Newark-led organizations with projects that help broaden access to fresh, healthy food or grow community health in one or more of Newark’s five wards are encouraged to apply for the annual grant. The program was tailored to meet a variety of needs from one organization to the next and be flexible enough to be adjusted based on grantees’ changing needs.
Our approach places Newark’s self-determined goals at the center of decisions and respects locals as leaders and co-creators. So, applications are reviewed in conjunction with the with the Newark Community Advisory Council, a panel of engaged Newark leaders. Grantees are determined by the sustainability of their projects and their alignment with our mission.
Grantees have included community gardens, urban farms, farmers’ markets, mobile markets, healthy cooking classes, agriculture-skills development programs, a SNAP incentive project, and other initiatives advancing community health.

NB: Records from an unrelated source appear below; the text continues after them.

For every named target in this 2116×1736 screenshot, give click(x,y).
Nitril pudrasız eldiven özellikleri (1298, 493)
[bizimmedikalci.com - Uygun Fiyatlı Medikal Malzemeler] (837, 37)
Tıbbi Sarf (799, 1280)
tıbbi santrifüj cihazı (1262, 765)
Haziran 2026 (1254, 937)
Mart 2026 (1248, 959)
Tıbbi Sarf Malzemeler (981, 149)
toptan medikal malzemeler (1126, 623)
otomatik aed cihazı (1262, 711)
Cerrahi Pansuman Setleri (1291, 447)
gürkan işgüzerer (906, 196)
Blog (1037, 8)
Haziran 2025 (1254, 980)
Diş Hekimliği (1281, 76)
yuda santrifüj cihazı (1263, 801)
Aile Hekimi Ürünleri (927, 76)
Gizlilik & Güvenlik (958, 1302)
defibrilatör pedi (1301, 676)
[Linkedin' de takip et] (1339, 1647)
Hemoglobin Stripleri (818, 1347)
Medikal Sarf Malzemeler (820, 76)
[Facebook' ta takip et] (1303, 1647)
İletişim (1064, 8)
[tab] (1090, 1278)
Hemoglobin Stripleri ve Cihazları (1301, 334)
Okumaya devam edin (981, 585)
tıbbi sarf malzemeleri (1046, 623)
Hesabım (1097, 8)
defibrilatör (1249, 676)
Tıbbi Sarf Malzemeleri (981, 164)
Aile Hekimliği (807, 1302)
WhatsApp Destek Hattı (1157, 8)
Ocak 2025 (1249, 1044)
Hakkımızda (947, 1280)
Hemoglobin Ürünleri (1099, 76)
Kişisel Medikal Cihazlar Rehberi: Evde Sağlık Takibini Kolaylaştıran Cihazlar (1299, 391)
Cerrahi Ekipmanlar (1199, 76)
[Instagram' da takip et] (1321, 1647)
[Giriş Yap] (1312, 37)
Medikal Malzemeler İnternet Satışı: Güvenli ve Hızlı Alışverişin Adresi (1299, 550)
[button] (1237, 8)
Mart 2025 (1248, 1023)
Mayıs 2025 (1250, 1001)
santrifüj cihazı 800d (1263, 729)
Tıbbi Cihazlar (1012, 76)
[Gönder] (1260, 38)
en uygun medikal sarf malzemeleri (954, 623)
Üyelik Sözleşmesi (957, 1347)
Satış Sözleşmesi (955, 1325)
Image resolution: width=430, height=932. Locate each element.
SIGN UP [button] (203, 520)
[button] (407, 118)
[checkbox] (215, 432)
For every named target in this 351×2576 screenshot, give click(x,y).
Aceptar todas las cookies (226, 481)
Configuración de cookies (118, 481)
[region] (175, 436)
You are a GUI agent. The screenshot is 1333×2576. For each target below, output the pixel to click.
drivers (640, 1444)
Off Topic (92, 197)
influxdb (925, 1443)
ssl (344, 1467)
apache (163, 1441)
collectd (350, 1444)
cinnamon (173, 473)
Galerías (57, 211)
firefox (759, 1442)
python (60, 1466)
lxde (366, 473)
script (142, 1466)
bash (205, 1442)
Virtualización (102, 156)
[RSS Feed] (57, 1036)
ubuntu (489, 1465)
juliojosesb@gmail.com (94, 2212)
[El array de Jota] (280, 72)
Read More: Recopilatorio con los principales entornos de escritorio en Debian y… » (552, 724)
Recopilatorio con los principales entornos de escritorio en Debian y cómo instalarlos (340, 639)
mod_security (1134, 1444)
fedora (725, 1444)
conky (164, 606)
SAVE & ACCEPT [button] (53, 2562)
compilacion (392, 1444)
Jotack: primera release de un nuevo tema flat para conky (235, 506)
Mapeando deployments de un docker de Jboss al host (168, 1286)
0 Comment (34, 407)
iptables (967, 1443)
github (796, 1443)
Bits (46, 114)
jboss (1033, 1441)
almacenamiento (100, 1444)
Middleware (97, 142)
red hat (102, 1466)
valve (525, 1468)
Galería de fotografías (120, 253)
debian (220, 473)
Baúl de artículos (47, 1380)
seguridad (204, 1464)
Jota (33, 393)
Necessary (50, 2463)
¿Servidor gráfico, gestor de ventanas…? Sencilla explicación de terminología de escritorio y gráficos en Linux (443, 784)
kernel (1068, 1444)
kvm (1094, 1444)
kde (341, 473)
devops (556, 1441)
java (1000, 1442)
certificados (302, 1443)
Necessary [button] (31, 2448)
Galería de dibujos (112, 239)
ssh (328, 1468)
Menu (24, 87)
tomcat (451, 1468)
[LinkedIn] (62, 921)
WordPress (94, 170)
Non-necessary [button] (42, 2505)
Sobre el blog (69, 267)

Our Director of Programs Dianna Purcell explains, “Powerful change can happen when different strengths and talents come together for a common goal, and that’s what is happening in Newark. A growing network of local gardeners, community leaders and innovators are making real pathways to create a healthy and sustainable local food system from the ground up. Whole Cities Foundation is grateful to play a supporting role through the Newark Fresh, Healthy Food Access Grant program.”
Since 2017, our total investment in Newark has surpassed $1 million. We have awarded Newark Fresh, Healthy Food Access Grants between $5,000 and $20,000 to 33 locally led organizations. We have also provided financial backing for various additional opportunities shaped by the goals and requests of our grant partners.
The 2023 Newark Fresh, Healthy Food Access Grants mark the launch of our three-year commitment to Newark’s food access and community health efforts. This year’s 10 grants average $19,450 each and total $194,500 for the following community partners:
- City Green, Inc.
- Clinton Hill Community Action
- Ellen DeGeneres Urban Farm
- Girls; Live, Love, Laugh, Inc.
- Ironbound Community Corporation
- Kids in Business
- Newark Water Coalition
- Rabbit Hole Farm Newark
- Treehouse Ent & Cultural Arts Movement, Inc.
- Urban League of Essex County
A first-time grantee, The Ellen DeGeneres Urban Farm is located on the campus of West Side High School in the West Ward where they are not only converting barren school grounds into a vibrant farm, they are transforming lives.
“The Ellen DeGeneres Urban Farm produces fresh, organic food and helps to rebuild the local economy by bringing food directly to our local consumers,” said Sandra Ragoo, Executive Director at The Ellen DeGeneres Urban Farm. “Besides fresh, healthy food access, our urban farm impacts the local community by empowering students to have entrepreneurial mindsets, increasing upward economic mobility through job creation, and serving as a model for sustainable environmental practices.”